Restrictive laws and policies hampered the registration and participation of opposition parties and candidates, while opposition parties, trade unions, NGOs and media were targeted through criminal and other legal processes, threats, intimidation, and on occasion physical attacks, he said.
"Cambodia has witnessed a constant shrinkage of democratic space in recent years, undermining fundamental freedoms and the right to participate in public affairs," Turk said in a statement.
Hun Sen, one of the world's longest-serving leaders, won 82 percent of the vote against no meaningful opposition.

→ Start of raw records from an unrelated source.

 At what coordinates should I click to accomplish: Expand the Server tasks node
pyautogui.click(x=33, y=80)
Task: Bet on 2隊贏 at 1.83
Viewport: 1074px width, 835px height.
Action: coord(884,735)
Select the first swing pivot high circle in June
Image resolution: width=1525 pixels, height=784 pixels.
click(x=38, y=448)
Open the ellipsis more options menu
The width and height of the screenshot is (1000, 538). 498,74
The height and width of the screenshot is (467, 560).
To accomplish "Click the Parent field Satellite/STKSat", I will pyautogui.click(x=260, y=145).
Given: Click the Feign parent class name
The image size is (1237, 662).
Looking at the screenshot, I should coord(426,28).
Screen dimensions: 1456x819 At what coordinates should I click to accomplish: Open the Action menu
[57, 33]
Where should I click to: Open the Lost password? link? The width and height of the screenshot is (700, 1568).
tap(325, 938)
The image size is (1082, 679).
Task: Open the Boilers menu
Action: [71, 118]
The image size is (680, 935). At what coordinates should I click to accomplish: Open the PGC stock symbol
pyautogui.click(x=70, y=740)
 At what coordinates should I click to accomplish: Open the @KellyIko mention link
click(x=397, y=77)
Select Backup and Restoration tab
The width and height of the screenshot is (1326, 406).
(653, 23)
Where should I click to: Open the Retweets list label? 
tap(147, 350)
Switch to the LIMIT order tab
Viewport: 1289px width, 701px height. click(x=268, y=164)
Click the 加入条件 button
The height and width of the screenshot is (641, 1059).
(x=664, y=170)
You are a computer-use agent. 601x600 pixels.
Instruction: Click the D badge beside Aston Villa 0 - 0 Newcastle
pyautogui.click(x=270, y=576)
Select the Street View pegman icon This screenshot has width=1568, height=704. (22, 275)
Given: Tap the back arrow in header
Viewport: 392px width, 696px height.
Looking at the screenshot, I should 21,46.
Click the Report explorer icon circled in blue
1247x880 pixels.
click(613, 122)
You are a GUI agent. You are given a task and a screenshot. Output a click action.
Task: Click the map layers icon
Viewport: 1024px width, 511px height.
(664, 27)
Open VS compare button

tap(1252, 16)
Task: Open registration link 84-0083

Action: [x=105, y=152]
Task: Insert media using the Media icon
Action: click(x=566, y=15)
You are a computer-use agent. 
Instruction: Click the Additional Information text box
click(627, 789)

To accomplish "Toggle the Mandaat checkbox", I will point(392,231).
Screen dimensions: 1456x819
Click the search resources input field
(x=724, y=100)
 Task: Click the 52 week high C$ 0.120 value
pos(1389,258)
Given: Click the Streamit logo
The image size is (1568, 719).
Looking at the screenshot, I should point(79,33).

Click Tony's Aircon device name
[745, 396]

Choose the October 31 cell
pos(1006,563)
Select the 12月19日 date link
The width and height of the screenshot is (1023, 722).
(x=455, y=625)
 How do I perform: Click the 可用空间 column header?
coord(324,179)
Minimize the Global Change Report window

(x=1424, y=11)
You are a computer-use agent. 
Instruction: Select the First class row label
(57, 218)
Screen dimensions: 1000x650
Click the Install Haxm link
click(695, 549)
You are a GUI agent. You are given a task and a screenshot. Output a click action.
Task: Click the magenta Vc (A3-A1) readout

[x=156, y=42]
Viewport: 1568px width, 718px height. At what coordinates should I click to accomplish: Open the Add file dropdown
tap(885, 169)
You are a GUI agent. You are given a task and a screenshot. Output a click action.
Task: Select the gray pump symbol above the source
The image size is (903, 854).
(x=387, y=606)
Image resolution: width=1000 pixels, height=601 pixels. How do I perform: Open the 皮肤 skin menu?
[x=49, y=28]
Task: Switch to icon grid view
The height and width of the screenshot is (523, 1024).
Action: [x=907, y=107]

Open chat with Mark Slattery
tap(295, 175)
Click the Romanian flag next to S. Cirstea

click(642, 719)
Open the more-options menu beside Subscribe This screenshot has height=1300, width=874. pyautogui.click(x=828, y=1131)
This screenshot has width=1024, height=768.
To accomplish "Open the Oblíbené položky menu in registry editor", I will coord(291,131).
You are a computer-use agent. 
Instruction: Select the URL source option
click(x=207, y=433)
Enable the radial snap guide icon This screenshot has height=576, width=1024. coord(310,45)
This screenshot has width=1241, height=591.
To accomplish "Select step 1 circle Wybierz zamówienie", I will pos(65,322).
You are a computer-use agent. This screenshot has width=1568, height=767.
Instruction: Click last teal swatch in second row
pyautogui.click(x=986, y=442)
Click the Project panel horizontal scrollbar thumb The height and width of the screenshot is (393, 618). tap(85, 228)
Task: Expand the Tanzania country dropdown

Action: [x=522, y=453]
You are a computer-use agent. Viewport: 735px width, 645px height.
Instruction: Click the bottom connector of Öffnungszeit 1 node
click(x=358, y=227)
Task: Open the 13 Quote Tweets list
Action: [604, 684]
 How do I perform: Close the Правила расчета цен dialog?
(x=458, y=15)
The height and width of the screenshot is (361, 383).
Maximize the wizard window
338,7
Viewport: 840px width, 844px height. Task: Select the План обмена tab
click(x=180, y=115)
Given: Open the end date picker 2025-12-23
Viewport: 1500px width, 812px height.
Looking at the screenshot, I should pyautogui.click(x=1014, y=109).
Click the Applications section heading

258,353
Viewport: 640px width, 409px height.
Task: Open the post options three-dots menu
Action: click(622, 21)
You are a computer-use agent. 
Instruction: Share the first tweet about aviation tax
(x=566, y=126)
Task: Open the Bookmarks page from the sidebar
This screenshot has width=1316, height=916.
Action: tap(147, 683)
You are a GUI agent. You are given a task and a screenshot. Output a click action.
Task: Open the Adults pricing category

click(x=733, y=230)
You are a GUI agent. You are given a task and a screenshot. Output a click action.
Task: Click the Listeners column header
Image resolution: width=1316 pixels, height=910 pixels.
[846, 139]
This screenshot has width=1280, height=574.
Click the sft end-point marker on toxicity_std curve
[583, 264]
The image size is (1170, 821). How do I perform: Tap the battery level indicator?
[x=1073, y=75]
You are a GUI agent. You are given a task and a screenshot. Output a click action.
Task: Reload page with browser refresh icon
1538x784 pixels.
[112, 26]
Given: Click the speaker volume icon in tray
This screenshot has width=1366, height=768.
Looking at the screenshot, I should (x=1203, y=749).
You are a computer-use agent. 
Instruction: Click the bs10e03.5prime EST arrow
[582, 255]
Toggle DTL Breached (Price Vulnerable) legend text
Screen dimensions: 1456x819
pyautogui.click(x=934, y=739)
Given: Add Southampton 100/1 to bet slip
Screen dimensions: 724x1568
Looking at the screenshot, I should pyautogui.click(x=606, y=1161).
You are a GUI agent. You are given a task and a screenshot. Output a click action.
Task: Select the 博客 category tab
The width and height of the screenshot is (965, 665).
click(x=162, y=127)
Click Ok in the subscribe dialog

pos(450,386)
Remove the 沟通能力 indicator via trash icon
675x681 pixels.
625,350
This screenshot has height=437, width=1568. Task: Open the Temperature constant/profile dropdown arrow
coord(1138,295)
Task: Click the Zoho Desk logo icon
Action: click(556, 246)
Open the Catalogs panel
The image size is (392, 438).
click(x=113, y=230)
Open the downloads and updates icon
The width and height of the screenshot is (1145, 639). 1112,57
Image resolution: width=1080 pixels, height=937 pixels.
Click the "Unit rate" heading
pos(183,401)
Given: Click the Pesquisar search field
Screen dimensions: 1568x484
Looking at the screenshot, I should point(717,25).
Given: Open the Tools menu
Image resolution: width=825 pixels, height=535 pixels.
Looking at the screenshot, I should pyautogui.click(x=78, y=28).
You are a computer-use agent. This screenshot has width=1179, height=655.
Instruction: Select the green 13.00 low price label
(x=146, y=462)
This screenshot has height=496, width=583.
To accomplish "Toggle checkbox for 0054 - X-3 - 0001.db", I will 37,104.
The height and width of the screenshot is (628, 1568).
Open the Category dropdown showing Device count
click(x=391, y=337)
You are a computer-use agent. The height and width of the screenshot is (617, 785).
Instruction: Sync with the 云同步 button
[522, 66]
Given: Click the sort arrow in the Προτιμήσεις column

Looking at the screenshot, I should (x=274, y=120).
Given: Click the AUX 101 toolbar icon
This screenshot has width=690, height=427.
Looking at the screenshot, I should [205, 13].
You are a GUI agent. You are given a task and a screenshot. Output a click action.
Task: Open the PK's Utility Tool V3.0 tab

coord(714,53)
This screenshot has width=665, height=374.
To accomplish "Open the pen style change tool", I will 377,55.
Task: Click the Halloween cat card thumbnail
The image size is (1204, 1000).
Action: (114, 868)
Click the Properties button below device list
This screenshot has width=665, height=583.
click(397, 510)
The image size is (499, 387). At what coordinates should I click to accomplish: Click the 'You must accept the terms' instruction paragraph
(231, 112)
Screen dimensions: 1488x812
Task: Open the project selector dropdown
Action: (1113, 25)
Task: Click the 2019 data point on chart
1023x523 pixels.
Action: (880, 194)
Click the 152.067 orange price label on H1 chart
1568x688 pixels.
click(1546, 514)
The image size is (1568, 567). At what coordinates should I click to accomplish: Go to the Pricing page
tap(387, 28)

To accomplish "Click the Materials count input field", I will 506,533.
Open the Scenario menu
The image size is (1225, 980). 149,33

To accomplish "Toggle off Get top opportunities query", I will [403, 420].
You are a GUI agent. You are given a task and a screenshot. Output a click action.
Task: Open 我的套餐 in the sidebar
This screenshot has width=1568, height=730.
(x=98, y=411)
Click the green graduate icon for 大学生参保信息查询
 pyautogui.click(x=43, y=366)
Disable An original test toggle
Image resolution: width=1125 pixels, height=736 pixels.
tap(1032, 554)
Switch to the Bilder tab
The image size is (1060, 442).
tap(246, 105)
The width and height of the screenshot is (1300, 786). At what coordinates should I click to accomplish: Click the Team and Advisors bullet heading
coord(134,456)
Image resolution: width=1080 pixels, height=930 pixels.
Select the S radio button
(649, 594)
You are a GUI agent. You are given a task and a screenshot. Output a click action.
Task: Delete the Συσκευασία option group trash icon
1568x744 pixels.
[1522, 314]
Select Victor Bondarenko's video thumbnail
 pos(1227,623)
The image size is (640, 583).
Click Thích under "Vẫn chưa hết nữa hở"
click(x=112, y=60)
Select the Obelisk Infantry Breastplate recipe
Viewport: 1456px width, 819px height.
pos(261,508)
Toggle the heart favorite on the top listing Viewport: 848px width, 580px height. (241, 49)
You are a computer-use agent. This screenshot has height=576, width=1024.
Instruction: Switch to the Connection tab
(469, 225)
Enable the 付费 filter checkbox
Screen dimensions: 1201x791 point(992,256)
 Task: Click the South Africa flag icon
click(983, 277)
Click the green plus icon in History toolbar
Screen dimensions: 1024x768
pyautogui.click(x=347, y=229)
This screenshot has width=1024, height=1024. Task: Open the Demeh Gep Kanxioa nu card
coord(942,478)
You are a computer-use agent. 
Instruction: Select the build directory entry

The former Khmer Rouge cadre has run the kingdom since 1985, eliminating all opposition to his power, with opposition parties banned, challengers forced to flee and freedom of expression stifled.
The social media accounts of three media organisations deemed critical of the government were blocked before Sunday's election.
"I urge the government to address shortcomings, rectify deficiencies and engage in dialogue with all political parties and civil society actors to create an enabling and inclusive civic space for all Cambodians."